→ **Short exercise 1**: In the passage below, on which lake were the writer and the writer's mother overturned in a small boat?

====== Selection ======

“Thou knowest, not alone as God, all knowing;H.LL.
As Man, our mortal weakness Thou hast proved:
On earth with purest sympathies o’erflowing,
O Savior, Thou hast wept, and Thou hast loved:
And love and sorrow still to Thee may come,
And find a hiding-place, a rest, a home.”
If it were possible to weary our Lord’s ear, I’d be hanging my head in guilty shame. But He’s not the one who grows weary. It’s me. I’m the weary one and for reasons understood only by the Almighty, He rejoices to hear all about it.
Are you also feeling wearied these days? It often feels like tribulations come in waves, one right after another. Merciless sets of crashing water pouring over and into your salt caked throat. I remember one year when I was about 16. My mom and I had taken a kayak or dinghy out in Lake Michigan. Somehow the waves flipped us out and around, facing back towards the sea. One after another, those 2-3 foot waves washed over us while we clung to our little boat. Each one left us a little weaker, a little more desperate, a little more fearful. Neither of us are the greatest of swimmers. But suddenly, there was my dad. Strong, confident, unafraid. The craft was suddenly upright again. The paddles were in. He boosted us inside. Then he pulled us back to shore. I’ll never forget that day. I’ll also never, ever forget how many times I’ve been tossed out of the dinghy of my life into those ceaseless waves and seen the Savior come so sweetly, so mightily and draw me back into the safety of His arms.

====== Provided data ======

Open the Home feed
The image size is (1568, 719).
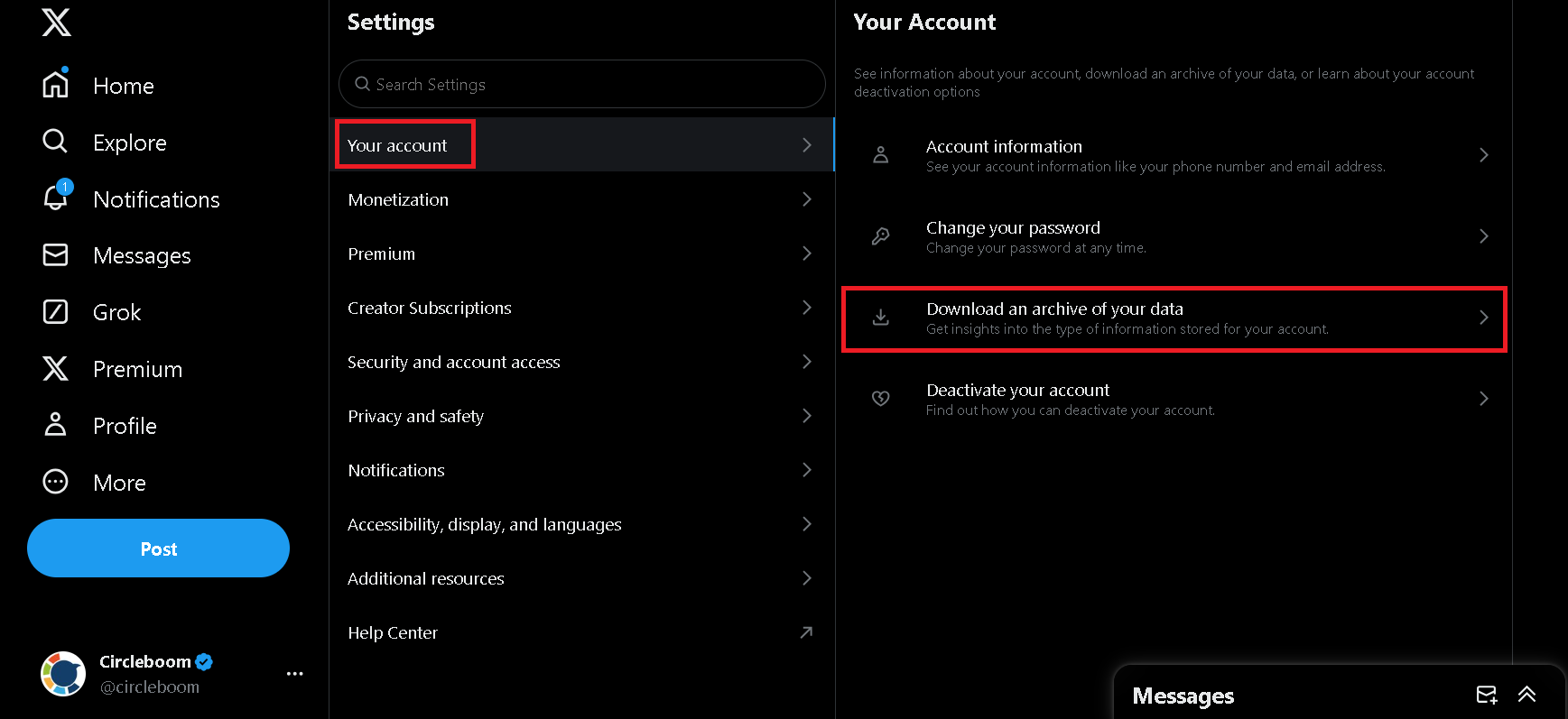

======
====== Provided data ======

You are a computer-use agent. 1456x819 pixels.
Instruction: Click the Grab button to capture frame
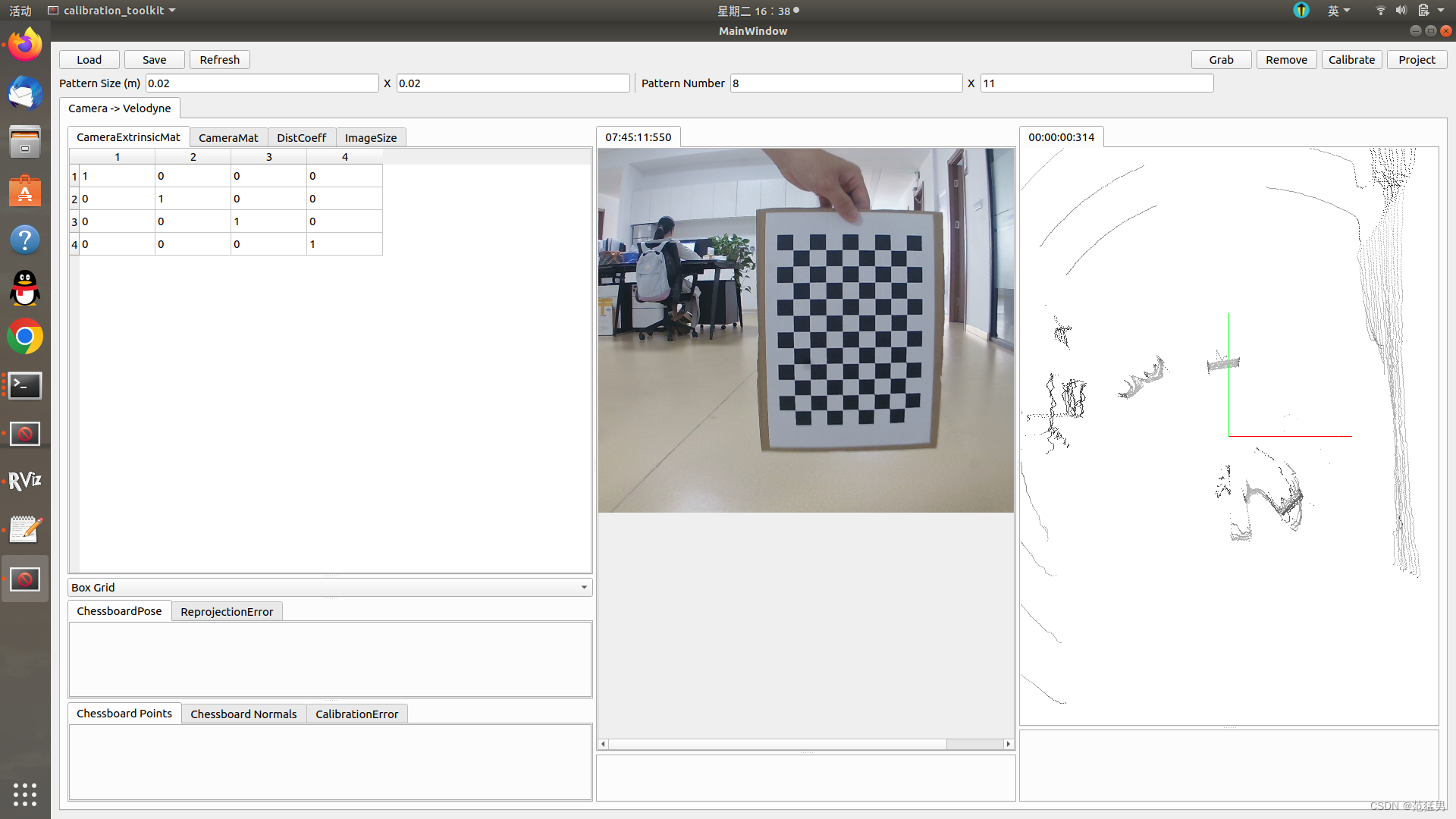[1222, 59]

======

→ **Short exercise 2**: Extract every line of the entries above that contains the word "Instruction".

→ **Full response 1**: Lake Michigan.

→ **Full response 2**:
Instruction: Click the Grab button to capture frame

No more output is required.